Otherwise, the big news is that I'll be playing bass for a local band here, at least for a little while.  The guy I work for (tutoring English), who's beginning to resemble less an employer than a straight-up benefactor, told his wife, who sings for the group, that I can play bass, so yesterday I went over to their rehearsal and played around the fretboard a bit.  They're a very strange band--to be honest not exactly my style--playing an odd type of medieval pop-rock, but I'm stoked to be playing and practicing my Russian in such a non-academic situation.  Today I'm going to try to go to the big indoor skatepark here.

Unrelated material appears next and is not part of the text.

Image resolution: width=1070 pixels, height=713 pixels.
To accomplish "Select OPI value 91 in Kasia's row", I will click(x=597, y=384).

Thursday, November 20, 2008

16

I'm forced to break my internet silence by the snow that has been falling silently for the past 20 hours or so, great flat flakes falling sideways by like a river.  Perfectly silent--that's the first thing my ears, accustomed to the thunderstorms of Florida's summers, noticed, and my face noticed how much more effort is required to keep it out of your eyes when the wind intends to blow it right under your hood.  Make no mistake, Moscow is no more peaceful--Russians, of course, pay almost no attention to snow, except to complain about global warming--but it is darker and a bit more alien, at least until I get used to walking around in snow and an early sunset.  A lengthy ski trip without the skiing.  Fall is beyond reclamation, I suppose.
But really--I am enjoying myself entirely.  A wise friend pointed out to me that my posts here are quite melancholy, something which hadn't occured to me because, unfortunately, I haven't been thinking much about this thing and, it would seem, when I sit down to write something here I unintentionally slip into the half soapbox/half forced irony front that characterizes all internet writing and is the main reason I hate blogs, something I have almost always been honest about.  Of course, I want to share my doings with you all more than I hate blogs, so here we are.  I beseech your patience, that's all.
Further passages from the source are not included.